# start of Records to use
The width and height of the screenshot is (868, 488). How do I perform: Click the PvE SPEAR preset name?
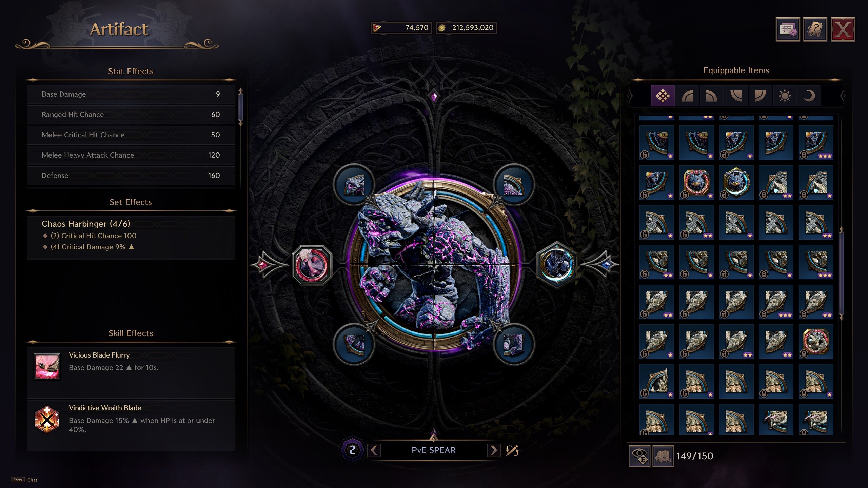tap(434, 450)
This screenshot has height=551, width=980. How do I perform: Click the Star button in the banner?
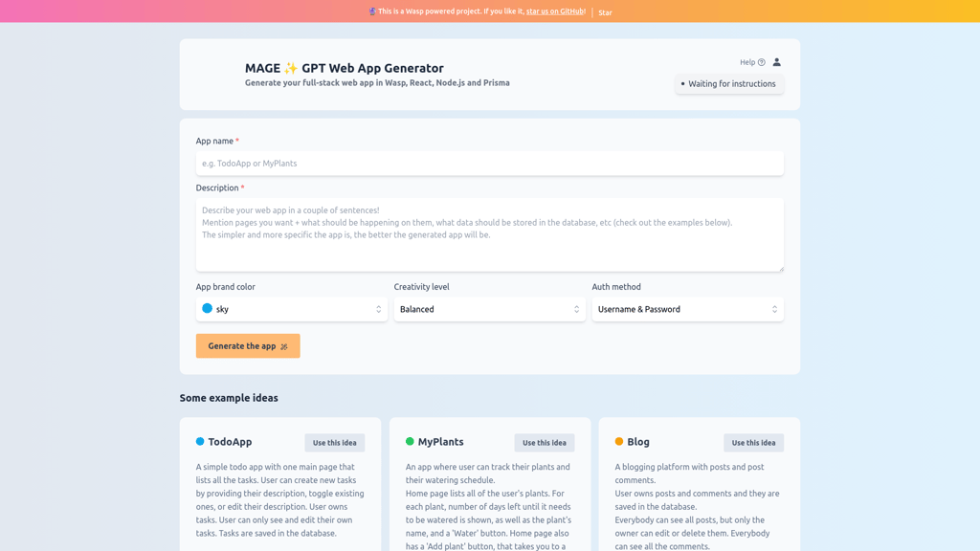click(x=605, y=12)
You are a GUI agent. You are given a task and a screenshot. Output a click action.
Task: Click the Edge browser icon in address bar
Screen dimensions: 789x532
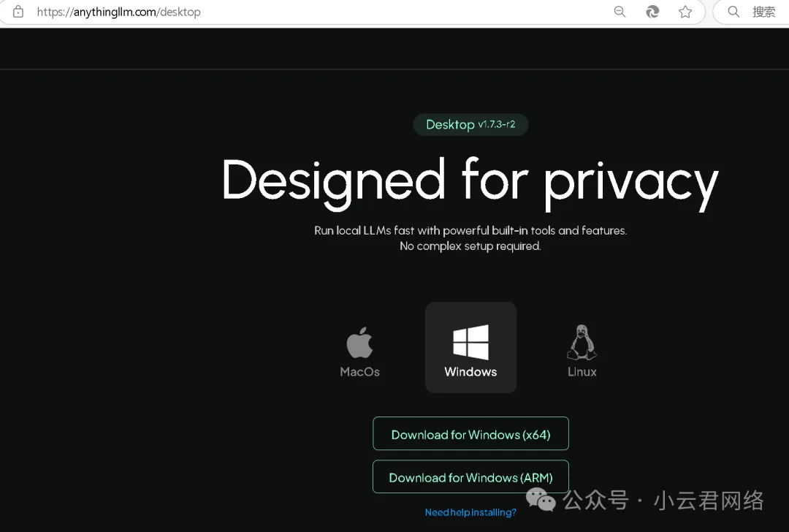click(x=652, y=12)
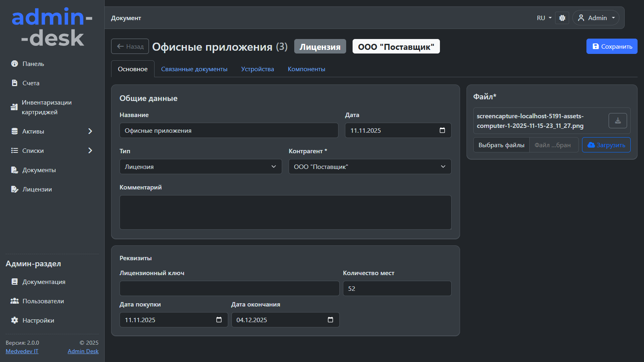The width and height of the screenshot is (644, 362).
Task: Go to Счета in sidebar
Action: 31,83
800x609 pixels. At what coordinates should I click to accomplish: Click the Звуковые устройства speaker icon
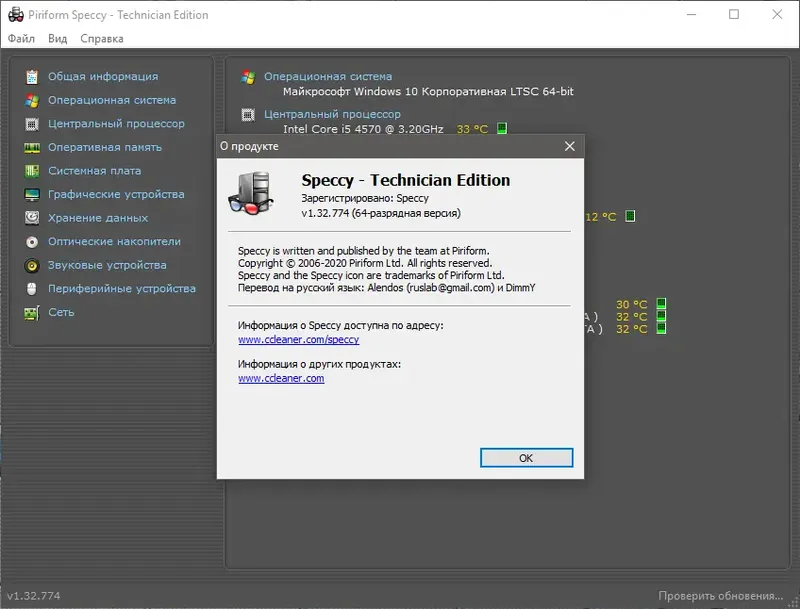32,265
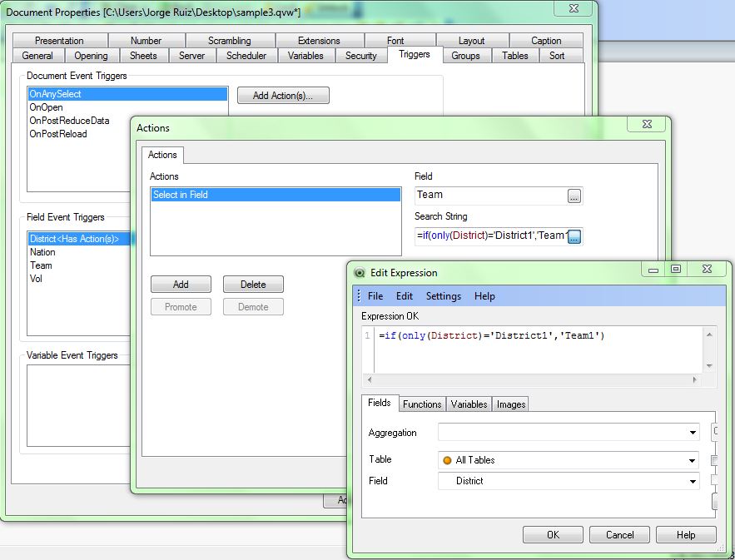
# end of Records to use
Reproduce the whole listing above word for word, leaving out the pictures.

The width and height of the screenshot is (868, 488). How do I perform: Click the PvE SPEAR preset name?
tap(434, 450)
This screenshot has height=551, width=980. How do I perform: Click the Star button in the banner?
click(x=605, y=12)
You are a GUI agent. You are given a task and a screenshot. Output a click action.
Task: Click the Edge browser icon in address bar
Screen dimensions: 789x532
click(x=652, y=12)
The width and height of the screenshot is (644, 362).
Task: Go to Счета in sidebar
Action: 31,83
800x609 pixels. At what coordinates should I click to accomplish: Click the Звуковые устройства speaker icon
32,265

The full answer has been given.